The M816 Medium Wrecker is part of the M809 series of 5-ton 6x6 military trucks. It was made by AM General starting in 1970. It has a revolving hydraulic crane with an extending boom that can extend from 10 to 18 ft with a maximum lift capacity of 20,000 lb with outriggers and boom jacks to the ground. The boom capacity depends on boom extension and placements of truck outriggers and boom jacks. With boom full out and no outriggers, the capacity is only 3000 lb.
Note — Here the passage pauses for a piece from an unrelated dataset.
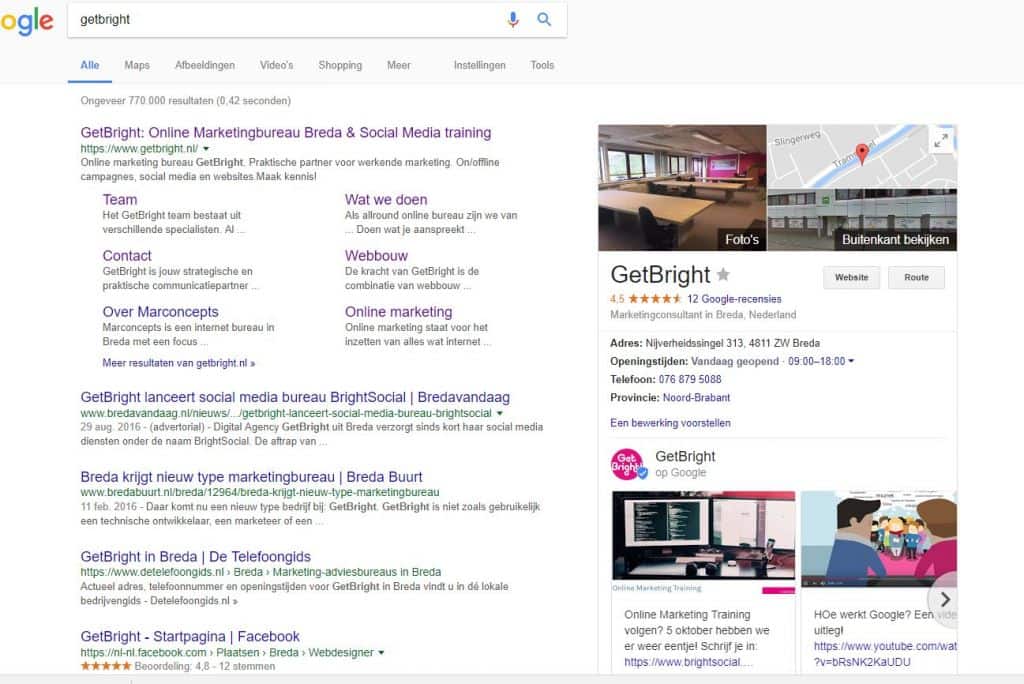
Task: Switch to the Maps tab
Action: point(136,65)
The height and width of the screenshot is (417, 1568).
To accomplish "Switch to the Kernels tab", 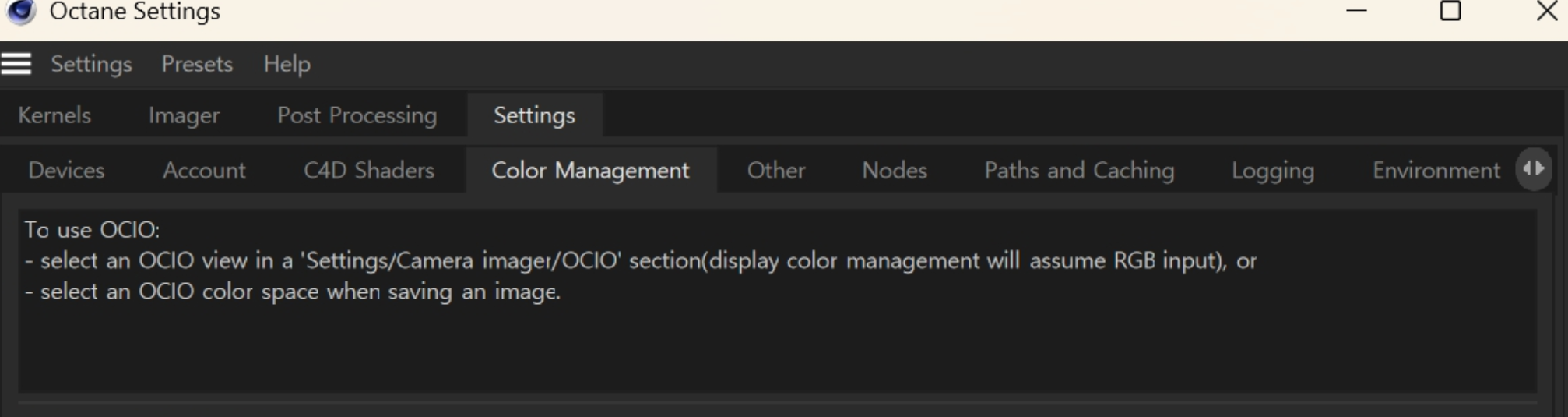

The boom elevates to 45 degrees, swings 270.

Boom Capacity Chart
| Radius | With outriggers | Without outriggers |
|---|---|---|
| 18 ft | 4000 lb | 3000 lb |
| 17 ft | 4250 lb | 3200 lb |
| 16 ft | 4550 lb | 3500 lb |
| 15 ft | 5000 lb | 3800 lb |
| 14 ft | 5600 lb | 4100 lb |
| 13 ft | 6300 lb | 4600 lb |
| 12 ft | 7100 lb | 5100 lb |
| 11 ft | 8400 lb | 5800 lb |
| 10 ft | 10000 lb | 6700 lb |

The fuel consumption rate is 5 mpg. The towing capacity is 14 tons on road or 10 tons cross country (or off-road). The front winch has a 20Klb capacity and the rear winch is 45klb capacity.

These trucks were specially built for the United States Army to pull medium duty equipment through non-incorporated terrain.